GIVEN PROBLEM A.
From the LEGO-sorting excerpt, extract the passage starting with "Mattheij had noticed" and going on through "from their youth).", copying it word for word.

EXCERPT.
Jacques Mattheij made a small, but awesome, mistake. He went on eBay one evening and bid on a bunch of bulk LEGO brick auctions, then went to sleep. Upon waking, he discovered that he was the high bidder on many, and was now the proud owner of two tons of LEGO bricks. (This is about 4400 pounds.) He wrote, "[L]esson 1: if you win almost all bids you are bidding too high."

Mattheij had noticed that bulk, unsorted bricks sell for something like €10/kilogram, whereas sets are roughly €40/kg and rare parts go for up to €100/kg. Much of the value of the bricks is in their sorting. If he could reduce the entropy of these bins of unsorted bricks, he could make a tidy profit. While many people do this work by hand, the problem is enormous—just the kind of challenge for a computer. Mattheij writes:

There are 38000+ shapes and there are 100+ possible shades of color (you can roughly tell how old someone is by asking them what lego colors they remember from their youth).

In the following months, Mattheij built a proof-of-concept sorting system using, of course, LEGO. He broke the problem down into a series of sub-problems (including "feeding LEGO reliably from a hopper is surprisingly hard," one of those facts of nature that will stymie even the best system design). After tinkering with the prototype at length, he expanded the system to a surprisingly complex system of conveyer belts (powered by a home treadmill), various pieces of cabinetry, and "copious quantities of crazy glue."

Here's a video showing the current system running at low speed:

The key part of the system was running the bricks past a camera paired with a computer running a neural net-based image classifier. That allows the computer (when sufficiently trained on brick images) to recognize bricks and thus categorize them by color, shape, or other parameters. Remember that as bricks pass by, they can be in any orientation, can be dirty, can even be stuck to other pieces. So having a flexible software system is key to recognizing—in a fraction of a second—what a given brick is, in order to sort it out. When a match is found, a jet of compressed air pops the piece off the conveyer belt and into a waiting bin.

GIVEN PROBLEM B.
Multiply each coordinate in the listing's answers by 2.3 and round to whole numbers, rounding halves up. Reproduce only the listing lines, with their requests, starting with the line with "Image resolution: width=85, height=660." and going on through the line with "Gare Saint-Jean (17, 323)".

DATASET EXTRACT.
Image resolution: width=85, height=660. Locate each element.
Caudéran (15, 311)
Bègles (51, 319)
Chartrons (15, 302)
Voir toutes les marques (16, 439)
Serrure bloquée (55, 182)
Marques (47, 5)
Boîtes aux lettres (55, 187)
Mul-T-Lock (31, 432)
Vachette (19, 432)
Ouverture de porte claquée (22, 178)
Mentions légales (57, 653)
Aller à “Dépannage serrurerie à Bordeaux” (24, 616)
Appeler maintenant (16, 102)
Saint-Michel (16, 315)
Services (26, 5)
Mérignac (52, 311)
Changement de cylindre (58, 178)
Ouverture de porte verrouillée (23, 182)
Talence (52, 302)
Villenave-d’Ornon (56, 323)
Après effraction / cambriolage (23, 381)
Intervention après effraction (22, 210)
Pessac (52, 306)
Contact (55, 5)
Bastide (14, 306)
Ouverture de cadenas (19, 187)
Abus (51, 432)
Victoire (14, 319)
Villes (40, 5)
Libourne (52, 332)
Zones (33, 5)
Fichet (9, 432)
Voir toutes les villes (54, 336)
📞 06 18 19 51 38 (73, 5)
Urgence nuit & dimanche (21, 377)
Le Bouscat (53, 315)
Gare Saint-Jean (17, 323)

...

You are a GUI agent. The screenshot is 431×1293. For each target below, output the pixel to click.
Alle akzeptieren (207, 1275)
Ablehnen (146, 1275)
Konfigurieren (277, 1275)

---

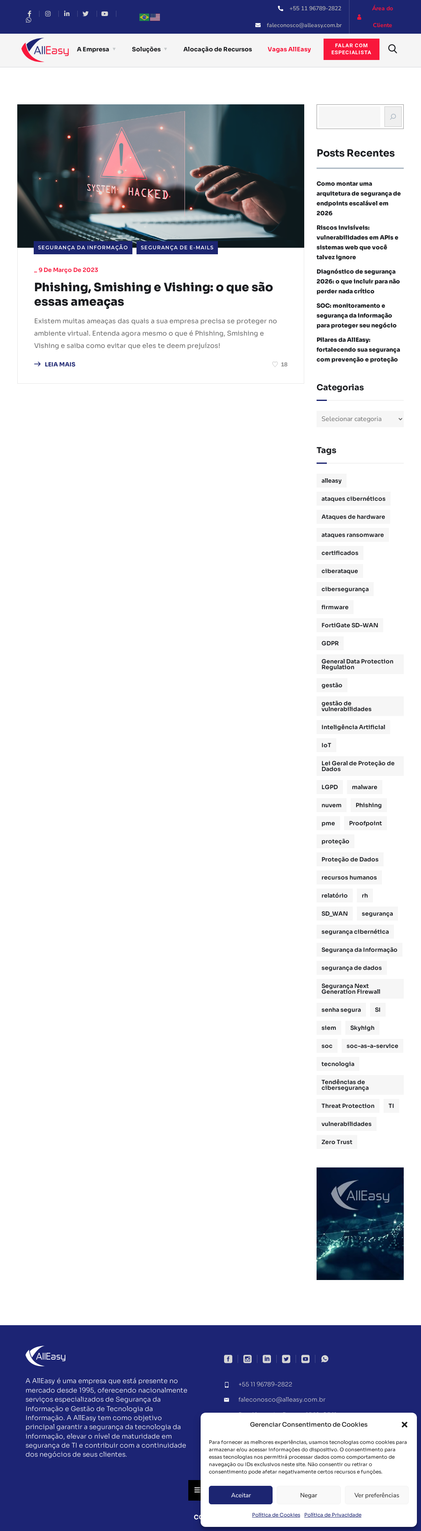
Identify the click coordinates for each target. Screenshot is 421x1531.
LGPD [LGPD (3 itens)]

RIGHT ANSWER A.
Mattheij had noticed that bulk, unsorted bricks sell for something like €10/kilogram, whereas sets are roughly €40/kg and rare parts go for up to €100/kg. Much of the value of the bricks is in their sorting. If he could reduce the entropy of these bins of unsorted bricks, he could make a tidy profit. While many people do this work by hand, the problem is enormous—just the kind of challenge for a computer. Mattheij writes:

There are 38000+ shapes and there are 100+ possible shades of color (you can roughly tell how old someone is by asking them what lego colors they remember from their youth).

RIGHT ANSWER B.
Image resolution: width=85, height=660. Locate each element.
Caudéran (35, 715)
Bègles (117, 734)
Chartrons (35, 695)
Voir toutes les marques (37, 1010)
Serrure bloquée (127, 419)
Marques (108, 12)
Boîtes aux lettres (127, 430)
Mul-T-Lock (71, 994)
Vachette (44, 994)
Ouverture de porte claquée (51, 409)
Mentions légales (131, 1502)
Aller à “Dépannage serrurerie à Bordeaux” (55, 1417)
Appeler maintenant (37, 235)
Saint-Michel (37, 725)
Services (60, 12)
Mérignac (120, 715)
Changement de cylindre (133, 409)
Ouverture de porte verrouillée (53, 419)
Talence (120, 695)
Villenave-d’Ornon (129, 743)
Après effraction / cambriolage (53, 876)
Intervention après effraction (51, 483)
Pessac (120, 704)
Contact (127, 12)
Bastide (32, 704)
Ouverture de cadenas (44, 430)
Abus (117, 994)
Victoire (32, 734)
Villes (92, 12)
Libourne (120, 764)
Zones (76, 12)
Fichet (21, 994)
Voir toutes les villes (124, 773)
📞 06 18 19 51 38 (168, 12)
Urgence nuit & dimanche (48, 867)
Le Bouscat (122, 725)
Gare Saint-Jean (39, 743)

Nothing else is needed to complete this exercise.